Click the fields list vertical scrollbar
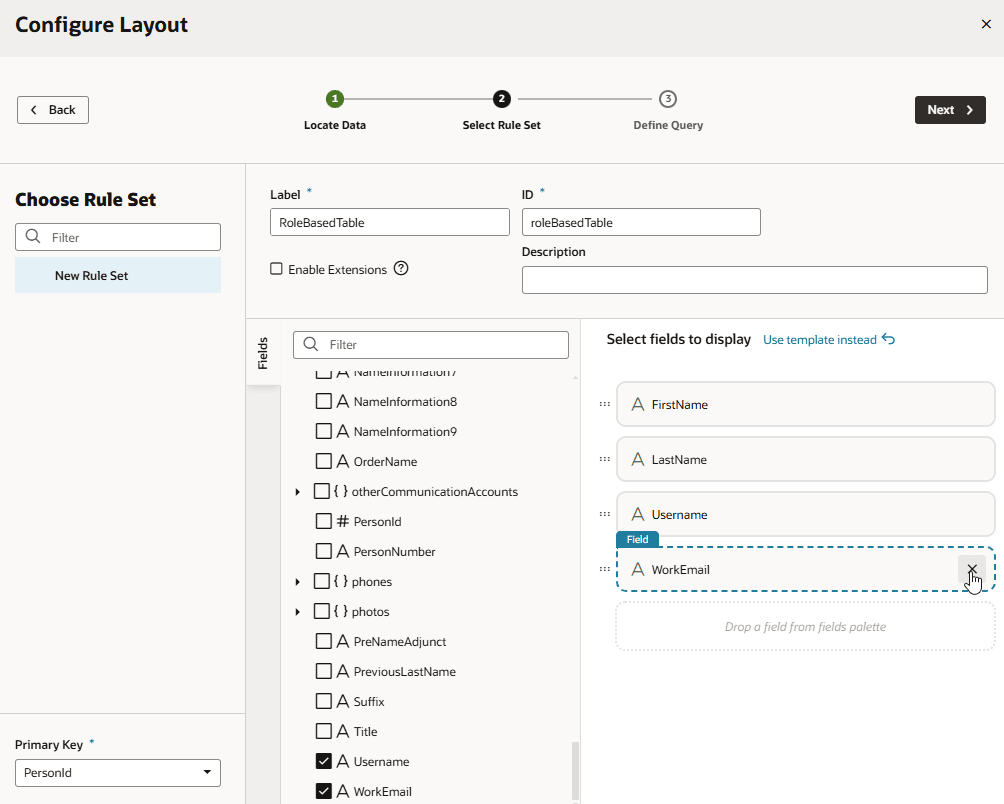The width and height of the screenshot is (1004, 804). (x=575, y=770)
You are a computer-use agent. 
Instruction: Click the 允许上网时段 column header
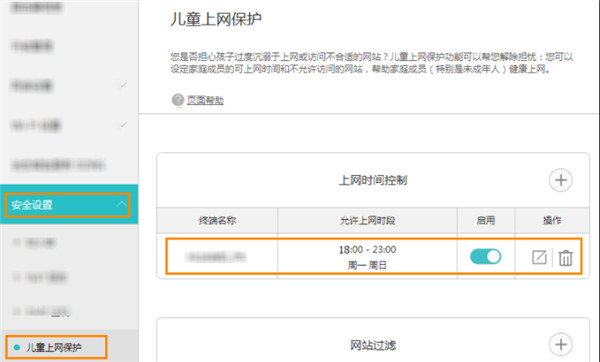367,220
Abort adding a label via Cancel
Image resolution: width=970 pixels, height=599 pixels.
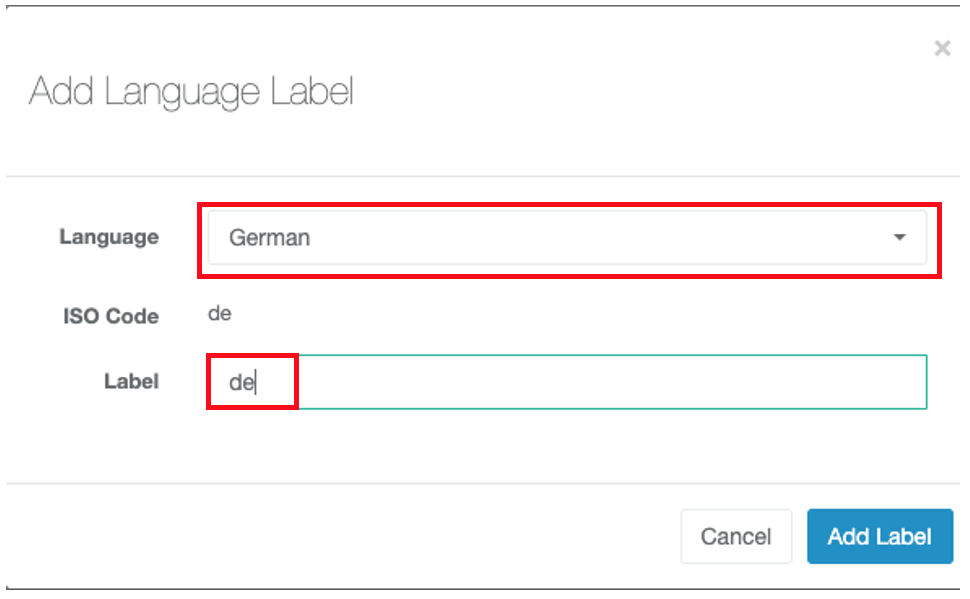(736, 536)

○ ○ ○ ○ ○ ○ ○

Your task:
Everything in the material above is to be reproduced exactly, pictures aside.

Solved exercise:
Click the fields list vertical scrollbar
The width and height of the screenshot is (1004, 804). (x=575, y=770)
You are a computer-use agent. 
Instruction: Click the 允许上网时段 column header
367,220
Abort adding a label via Cancel
Image resolution: width=970 pixels, height=599 pixels.
(736, 536)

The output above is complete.